Teach-ins are events in which community members come together to share knowledge about certain subjects. The College last held a teach-in when former College President Gene Nichol resigned in 2008.
The Sigma Chi email teach-in, titled “Think Outside ‘The Box,’” addressed an array of issues including rape culture, bystander intervention, the International Violence Against Women Act, empowering middle school girls and anti-LGBTQ violence. The event incorporated various talks held in the Sadler Center, Tucker Theatre and Blow Memorial Hall.
The concept for the teach-in came from an email associate professor of English and gender, sexuality and women’s studies Jennifer Putzi wrote a little over a week ago to a group of fellow professors, pushing for further discussion on the issues the Sigma Chi email had raised.
From there, a mass email was sent out, urging different faculty members to come together around this cause. Sarah Schuster ’15 helped Putzi contact various campus organizations.
“This email affects all of us,” Schuster said. “It’s very hard to rally people around something that’s invisible to them. [The email] made it very visible.
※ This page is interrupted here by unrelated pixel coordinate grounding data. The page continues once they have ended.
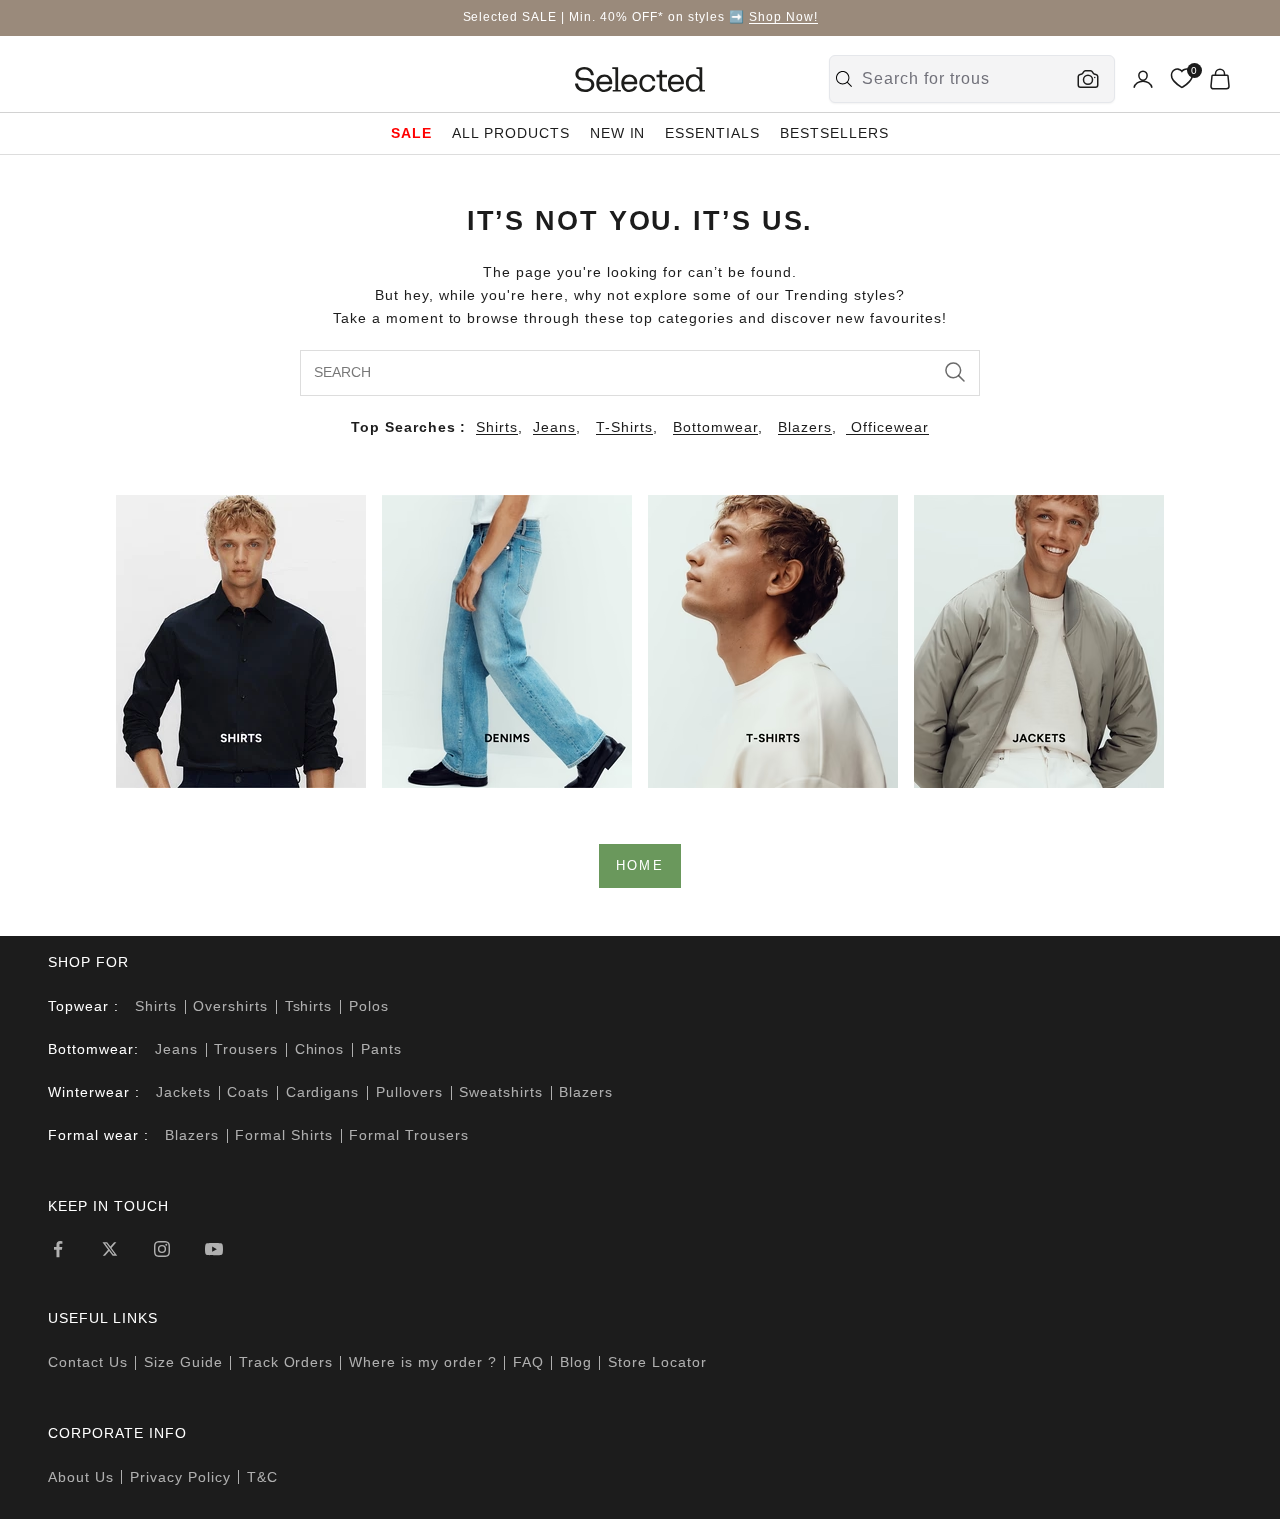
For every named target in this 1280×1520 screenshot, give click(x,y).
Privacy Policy (180, 1477)
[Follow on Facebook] (58, 1249)
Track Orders (286, 1362)
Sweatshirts (501, 1092)
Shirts (497, 427)
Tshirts (309, 1006)
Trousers (246, 1049)
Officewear (887, 427)
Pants (381, 1049)
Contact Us (88, 1362)
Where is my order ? (423, 1362)
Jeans (554, 427)
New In (618, 133)
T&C (262, 1477)
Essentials (712, 133)
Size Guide (183, 1362)
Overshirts (230, 1006)
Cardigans (323, 1092)
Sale (411, 133)
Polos (369, 1006)
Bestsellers (834, 133)
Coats (248, 1092)
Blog (576, 1362)
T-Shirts (624, 427)
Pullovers (409, 1092)
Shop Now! (783, 17)
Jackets (183, 1092)
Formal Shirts (284, 1135)
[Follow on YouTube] (214, 1249)
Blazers (805, 427)
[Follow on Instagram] (162, 1249)
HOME (640, 865)
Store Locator (657, 1362)
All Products (511, 133)
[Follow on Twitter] (110, 1249)
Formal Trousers (409, 1135)
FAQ (528, 1362)
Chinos (320, 1049)
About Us (81, 1477)
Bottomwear (715, 427)
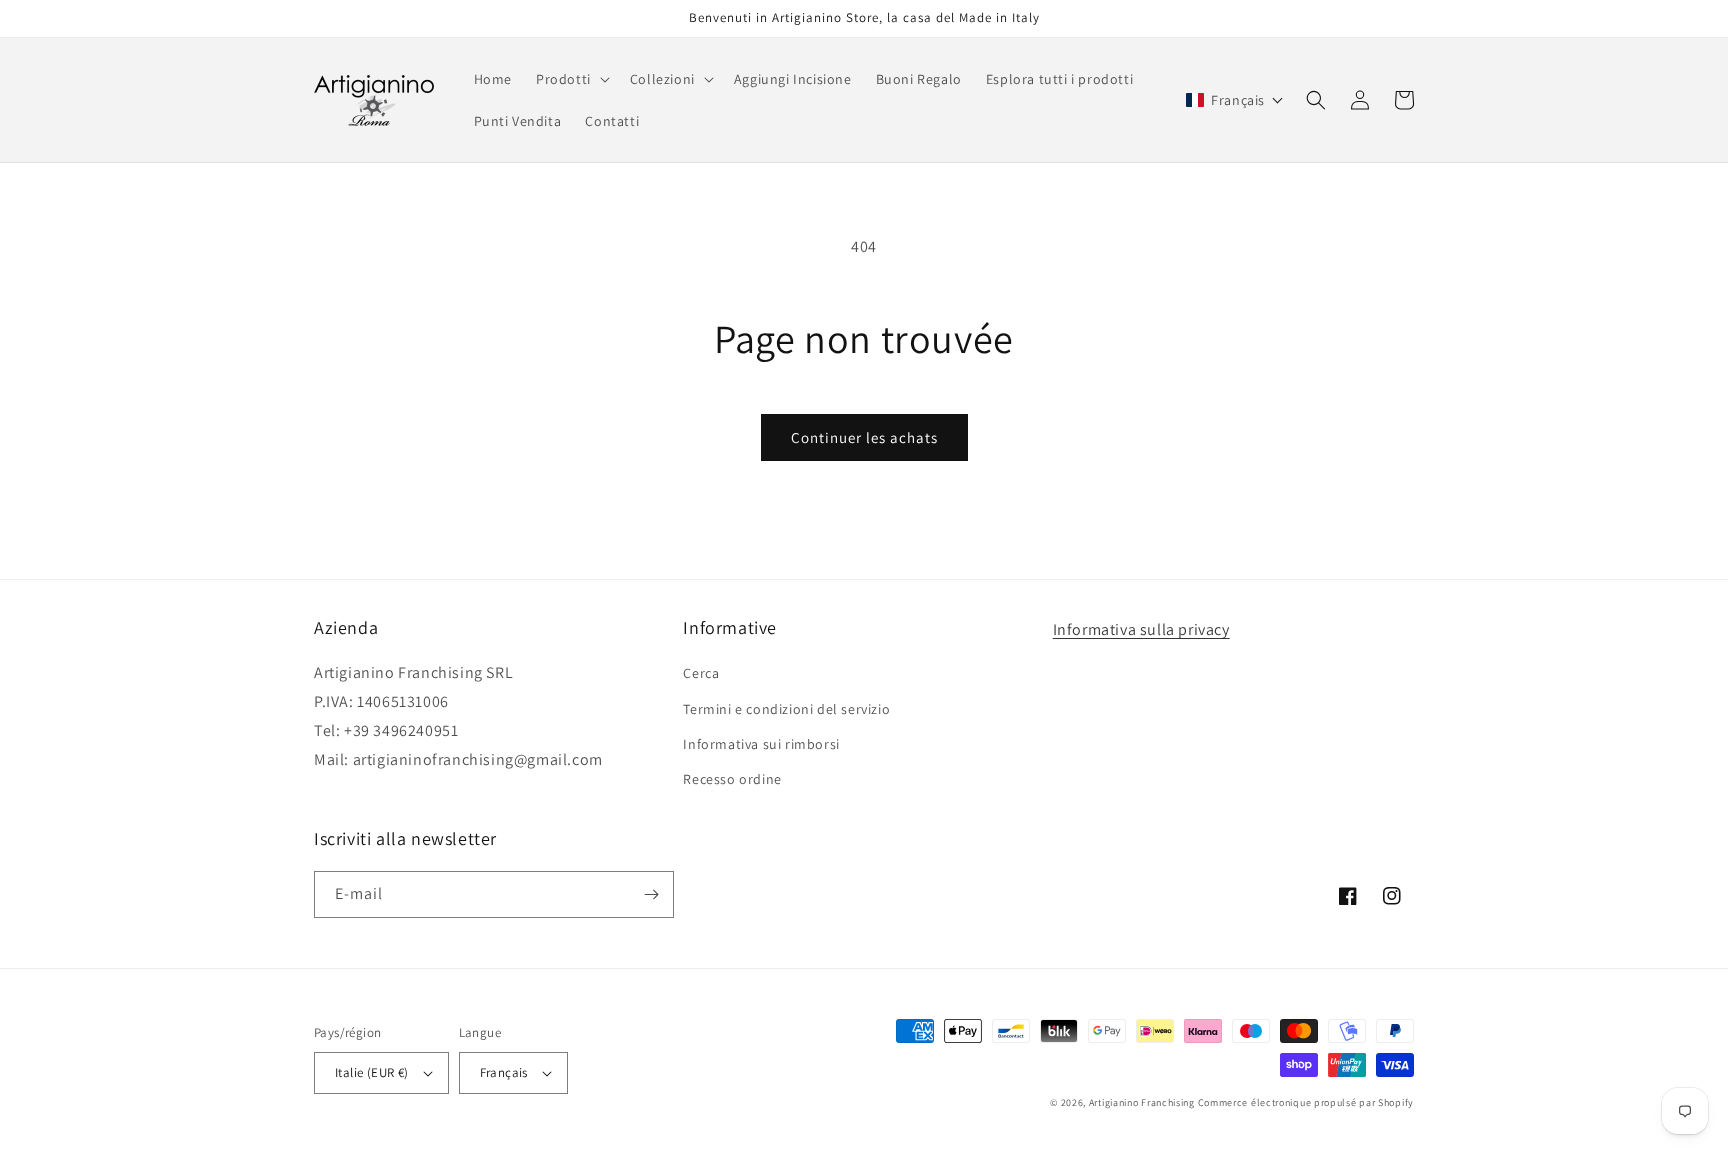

This is a great moment to say this is representative of something big.”
Saturday’s cold and rainy weather did not deter participants from sharing their voices. Some sessions held approximately 80 people, and about 40 people attended all 10 discussions. College President Taylor Reveley, Provost Michael Halleran and Vice President for Student Affairs Ginger Ambler ’88 M.Ed. ’06 were in attendance, alongside faculty members from a range of departments. Members of Sigma Chi and the Inter-Fraternity Council also attended.
“I think it [was] a huge success,” associate professor of history and gender, sexuality and women’s studies Leisa Meyer said. “The point is to really attack rape culture and to find a way that this community can be inclusive and safe for everyone.”
Other organizations were also represented at the teach-in. Representatives from Amnesty International, Health Outreach Peer Educators, the Center for Student Diversity and a local middle school all led talks. They spoke on a variety of topics, sharing strategies for eradicating rape culture and hate speech. Others stressed how crucial it is to keep forums like these going.
“Students here have so much to offer. That’s what needs to inspire the community,” Williamsburg-James City County middle school teacher Avory Harman-Link said.
Director of the gender, sexuality and women’s studies program Gul Ozyegin said events like this create forums that allow an exchange of viewpoints.
“What’s happening is the complete dehumanization of women, reducing her to ‘the box,’” Ozyegin said. “[In] these forums, [we] had the voices of different perspectives. [We] see how the problem is very complicated. The word gets out.”